I really enjoyed Milk Fed so I was looking forward to this and I absolutely adored this novel, although it's completely different from its predecessor. I don't think it'll be for everyone - it would be possible to lose patience with the narrator pretty early on - but I loved it and was super invested in her journey. I genuinely didn't know what would happen until almost the last page, which is fairly rare for me, and I was sorry to be walking away from this story when I did. Highly recommended and thanks for NetGalley and the publisher for the ARC.
I love when a book is just as weird as i am. It felt at times Broder was in my head writing my own thoughts. Death Valley covers so many topics but mainly deals with a fractured father daughter relationship and grief with her signature sprinkle of magical realism thrown in. Definitely a book that will stay with me, I’m off now to buy a cactus or two.
You can guarantee that a Melissa Broder novel is going to involve some odd transformations of people and things and some weird situations and dilemmas, and Death Valley doesn’t disappoint.
The un-named narrator goes from Los Angeles to somewhere, which is approximately Death Valley, in order to inform her latest novel. She is also trying to escape from a chronically sick husband, a father who is close to death after a road accident, and a mother who is worried about returning some sweatpants to Amazon.
How you relate to people like this? Empathy? Sympathy? Practical advice? Clichés? The narrator is constantly struggling, trying to find the right attitude, words and forms of support.
Escaping is one answer and the first half of the book is a funny but warm-hearted tribute to Best Western hotels and the simple notion of living they promote while the second half is about the difficult task of surviving, or trying to continue to live, in the desert after a couple of stupid decisions. There’s also a giant cactus and a moustachioed oriole for good measure.
That’s it really. It’s a book about loving and about living and how the two overlap and, when you’re dying of thirst in the desert, things become clearer and you realise what is important in life. That sounds a bit platitudinous but it is not. It’s an excellent read!
i just love books, with women, that are just weird as shit and this is certainly one of them. i had a great time reading
"If he were here with me now, I would tell him; I would say, you are miraculous. Miraculous what you have done with love."
This is the third novel by Broder I've read and I think, upon a lot of reflection, that it’s my favourite of hers so far, despite the fact that it’s a good deal less weird than her other work.

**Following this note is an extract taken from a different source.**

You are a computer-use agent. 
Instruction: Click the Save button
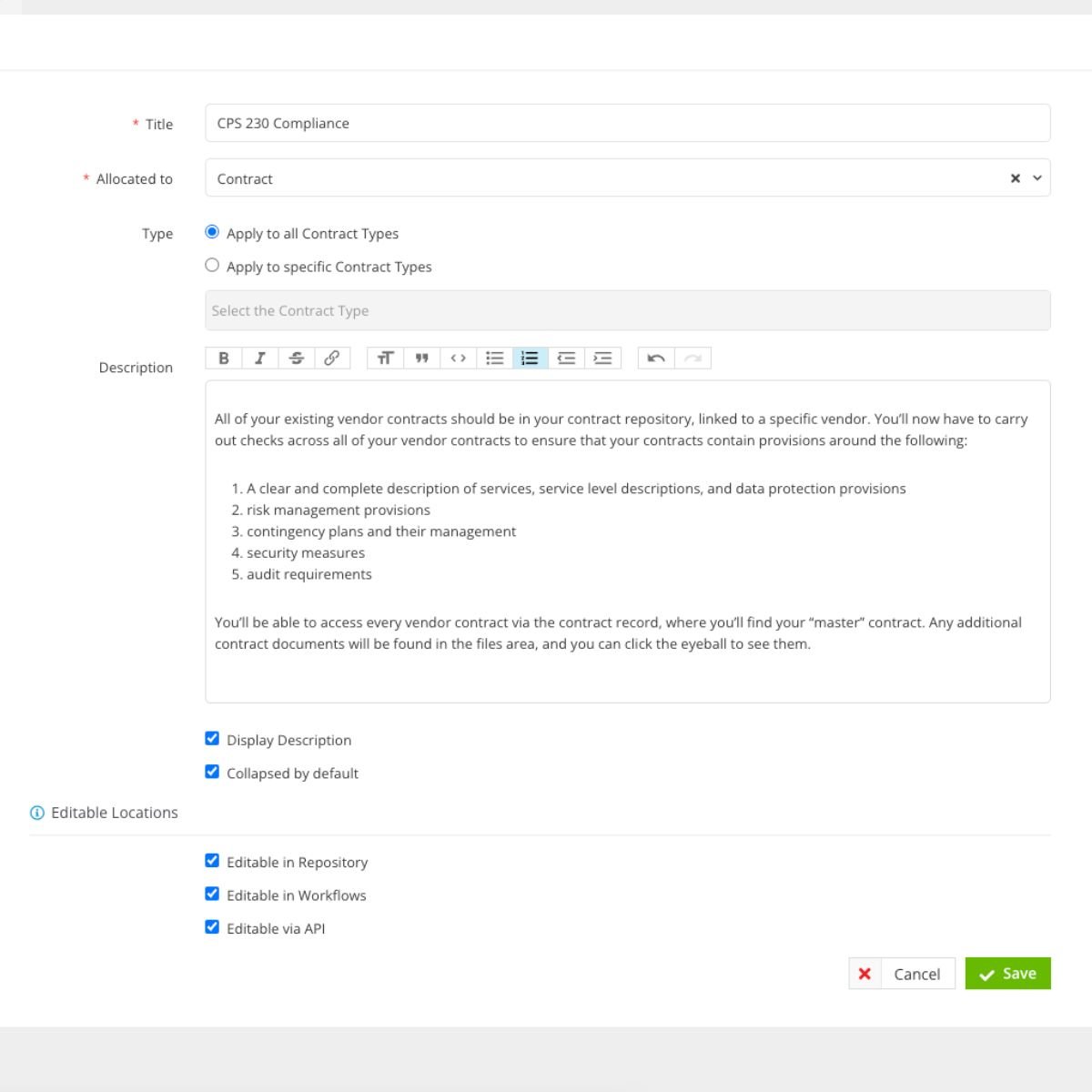[x=1007, y=974]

Rest assured, it’s still weird as hell, but this time the weirdness is more existential than usual.
Death Valley reads as a kind of autofiction - an unnamed author is spending time in a Best Western in the Californian desert, ostensibly to work on a new project - in reality, she’s running from the twin horrors of her dad’s impending death and her husband’s progressive chronic illness. She finds a giant cactus; it disappears again; she meditates on life and death in scorching temperatures. This was an excellent book to read in a heatwave.
Death Valley is a book that grapples with difficult topics, told from the perspective of a woman who, by her own admission, wants to make it all about her. Her writing on grief is profound (Broder lost her dad in 2021), while also managing to be quite funny in parts, encapsulating the strange quirks of pre-grieving a loved one.

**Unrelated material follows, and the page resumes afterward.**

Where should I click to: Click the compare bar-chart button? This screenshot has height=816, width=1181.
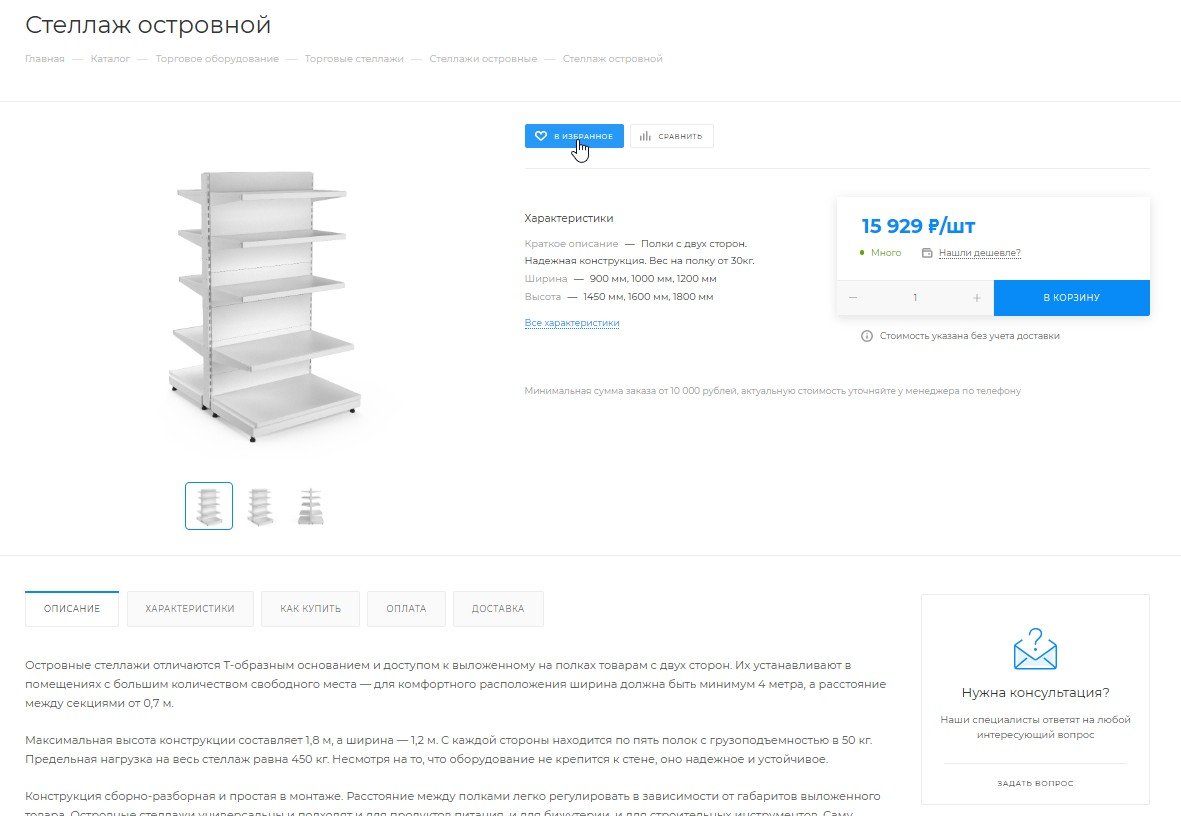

If you have a loved one with a chronic illness, Broder’s writing will hit like a truck - her uncanny ability to hit the complex feelings around this topic were far and away my favourite part of this strange little novel. The author’s husband seems to cope with his illness better than our protagonist does, and she ties herself in knots over it. Broder doesn’t offer the solutions, really but she works through her various grievances; we come on the journey to heal with her, and in the end, both reader and character find some semblance of peace.
Broder’s prose is, as always, clean and supple, her humour remains pitch-dark and extremely smart. She balances surreal scenes and painful topics with goofy jokes and enjoyably grounded observational jokes, too. The protagonists’ use of reddit to ask big existential questions really made me chuckle. It’s a hard rope to walk, but Death Valley nails it.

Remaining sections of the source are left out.